Entre sus amistades a lo largo de su extensa carrera, figuras de la talla de Stan Laurel, Charles Chaplin, Groucho Marx o el mismísimo John Kennedy, quien llegó a pedirle consejo al comienzo de su carrera política para darle el oportuno toque de humor a uno de sus discursos.
Lejos de retirarse del mundo del cine, en 2008 puso la voz al profesor Julius Kelp en la adaptación animada de "El profesor chiflado", su película más emblemática.
Este año, la Academia de Hollywood se ha acordado de él. Y es que Lewis no fue nunca nominado al Oscar en ninguna de sus facetas cinematográficas. Aunque no ha sido ésta la primera vez que Jerry ha pisado el escenario de estos galardones.
En 1958 fue un impecable maestro de ceremonias de la gala, haciendo una vez más de la improvisación un arte. Se habían entregado ya todos los premios, pero se debían cubrir aún los veinte minutos restantes previstos de la ceremonia. A Jerry no se le ocurrió otra cosa que llamar a todos los nominados para que se hicieran una foto en el escenario. Empezó a sonar una música y les pidió a todos que se pusieran a bailar. Cuando pasó el tiempo convenido, la televisión cortó la emisión y ellos siguieron bailando...

Junto a una gran ovación, Lewis ha recibido el Oscar Humanitario Jean Hersholt. Hersholt fue un actor danés que en 1939 contribuyó a crear una fundación cinematográfica de ayuda a los empleados de la industria del cine sin recursos económicos pero con necesidad de atención médica. En 1956 se creó el Oscar que lleva su nombre por sus "humanitarios esfuerzos hacia la industria".
Jerry Lewis fue en 1977 un firme candidato al Premio Nobel de la Paz por sus 50 años de dedicación en la lucha contra la distrofia muscular. El actor lleva toda una vida dedicado a esta noble causa. Está considerado como el padre de la Teletón, evento televisivo que recauda dinero para una causa concreta.

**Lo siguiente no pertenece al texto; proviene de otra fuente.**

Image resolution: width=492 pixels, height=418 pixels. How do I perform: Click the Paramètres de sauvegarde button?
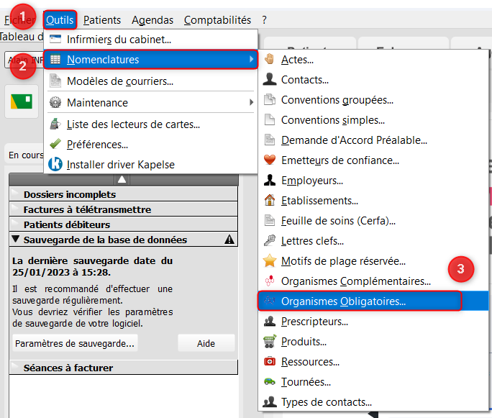point(75,344)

En su caso, fue para la Asociación de la Distrofia Muscular (MDA). Se celebra todos los años en el Día del Trabajo desde 1966 (aunque los esfuerzos de recaudación de fondos de Lewis comenzaron en la década de los 50). Hoy, esta maratón televisiva dura 21'5 horas y es ya tradición para 60 millones de televidentes estadounidenses.
Con este Oscar honorífico se reconoce doblemente su prolífica y exitosa carrera artística y la profunda y reconocida humanidad que se esconde tras este cómico americano ("durante la mayor parte de mi vida pensé que hacer el bien por alguien no significaba que uno recibiría elogio por ese acto de bondad. Al menos hasta ahora. Este premio toca mi corazón y lo más profundo de mi alma por a quien representa, y por aquellos a quienes beneficiará").
A sus 83 años, afortunadamente, sigue aún entre nosotros. Y lo seguirán descubriendo las futuras generaciones.
Será porque, como se suele decir, los genios son inmortales.